What this task involves —
Would you return every entry below without a single difference?
☆ ☆ ☆ ☆
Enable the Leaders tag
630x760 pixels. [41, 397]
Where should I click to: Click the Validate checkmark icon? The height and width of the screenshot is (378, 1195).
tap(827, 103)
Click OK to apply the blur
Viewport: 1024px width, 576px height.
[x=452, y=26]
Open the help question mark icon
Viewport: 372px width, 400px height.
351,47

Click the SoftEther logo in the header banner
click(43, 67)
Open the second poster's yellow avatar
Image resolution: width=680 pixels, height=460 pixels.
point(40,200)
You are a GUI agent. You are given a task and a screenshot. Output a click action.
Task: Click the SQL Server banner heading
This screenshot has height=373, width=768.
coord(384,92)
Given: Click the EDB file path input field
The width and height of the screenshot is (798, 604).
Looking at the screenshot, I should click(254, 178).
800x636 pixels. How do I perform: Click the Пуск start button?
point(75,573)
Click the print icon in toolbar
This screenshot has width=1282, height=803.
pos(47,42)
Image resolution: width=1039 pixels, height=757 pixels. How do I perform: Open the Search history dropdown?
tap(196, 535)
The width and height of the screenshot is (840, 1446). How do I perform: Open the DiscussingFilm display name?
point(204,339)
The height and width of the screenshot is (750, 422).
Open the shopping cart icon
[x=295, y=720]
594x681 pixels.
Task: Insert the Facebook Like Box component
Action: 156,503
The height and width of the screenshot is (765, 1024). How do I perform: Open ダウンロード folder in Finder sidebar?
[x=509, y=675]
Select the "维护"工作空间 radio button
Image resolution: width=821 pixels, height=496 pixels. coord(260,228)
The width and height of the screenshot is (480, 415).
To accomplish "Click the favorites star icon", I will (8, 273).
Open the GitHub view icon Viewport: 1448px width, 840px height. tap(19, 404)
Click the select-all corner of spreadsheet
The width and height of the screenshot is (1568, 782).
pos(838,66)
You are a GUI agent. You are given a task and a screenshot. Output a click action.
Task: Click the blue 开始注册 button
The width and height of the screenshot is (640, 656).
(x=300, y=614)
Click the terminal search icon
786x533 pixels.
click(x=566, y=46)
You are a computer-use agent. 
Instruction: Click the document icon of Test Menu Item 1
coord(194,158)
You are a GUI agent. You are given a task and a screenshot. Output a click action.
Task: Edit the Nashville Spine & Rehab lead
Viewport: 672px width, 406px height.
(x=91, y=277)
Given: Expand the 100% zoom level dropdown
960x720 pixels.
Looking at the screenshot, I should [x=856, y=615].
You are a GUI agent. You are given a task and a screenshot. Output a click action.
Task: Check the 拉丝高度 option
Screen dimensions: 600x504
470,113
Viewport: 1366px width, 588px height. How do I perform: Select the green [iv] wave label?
☆ ☆ ☆ ☆
Response to this exercise —
Enable the Leaders tag
630x760 pixels. [41, 397]
Where should I click to: Click the Validate checkmark icon? The height and width of the screenshot is (378, 1195).
tap(827, 103)
Click OK to apply the blur
Viewport: 1024px width, 576px height.
[x=452, y=26]
Open the help question mark icon
Viewport: 372px width, 400px height.
351,47

Click the SoftEther logo in the header banner
click(43, 67)
Open the second poster's yellow avatar
Image resolution: width=680 pixels, height=460 pixels.
point(40,200)
You are a GUI agent. You are given a task and a screenshot. Output a click action.
Task: Click the SQL Server banner heading
This screenshot has height=373, width=768.
coord(384,92)
Given: Click the EDB file path input field
The width and height of the screenshot is (798, 604).
Looking at the screenshot, I should click(254, 178).
800x636 pixels. How do I perform: Click the Пуск start button?
point(75,573)
Click the print icon in toolbar
This screenshot has width=1282, height=803.
pos(47,42)
Image resolution: width=1039 pixels, height=757 pixels. How do I perform: Open the Search history dropdown?
tap(196, 535)
The width and height of the screenshot is (840, 1446). How do I perform: Open the DiscussingFilm display name?
point(204,339)
The height and width of the screenshot is (750, 422).
Open the shopping cart icon
[x=295, y=720]
594x681 pixels.
Task: Insert the Facebook Like Box component
Action: 156,503
The height and width of the screenshot is (765, 1024). How do I perform: Open ダウンロード folder in Finder sidebar?
[x=509, y=675]
Select the "维护"工作空间 radio button
Image resolution: width=821 pixels, height=496 pixels. coord(260,228)
The width and height of the screenshot is (480, 415).
To accomplish "Click the favorites star icon", I will (8, 273).
Open the GitHub view icon Viewport: 1448px width, 840px height. tap(19, 404)
Click the select-all corner of spreadsheet
The width and height of the screenshot is (1568, 782).
pos(838,66)
You are a GUI agent. You are given a task and a screenshot. Output a click action.
Task: Click the blue 开始注册 button
The width and height of the screenshot is (640, 656).
(x=300, y=614)
Click the terminal search icon
786x533 pixels.
click(x=566, y=46)
You are a computer-use agent. 
Instruction: Click the document icon of Test Menu Item 1
coord(194,158)
You are a GUI agent. You are given a task and a screenshot. Output a click action.
Task: Edit the Nashville Spine & Rehab lead
Viewport: 672px width, 406px height.
(x=91, y=277)
Given: Expand the 100% zoom level dropdown
960x720 pixels.
Looking at the screenshot, I should [x=856, y=615].
You are a GUI agent. You are given a task and a screenshot. Output a click action.
Task: Check the 拉丝高度 option
Screen dimensions: 600x504
470,113
Viewport: 1366px width, 588px height. How do I perform: Select the green [iv] wave label?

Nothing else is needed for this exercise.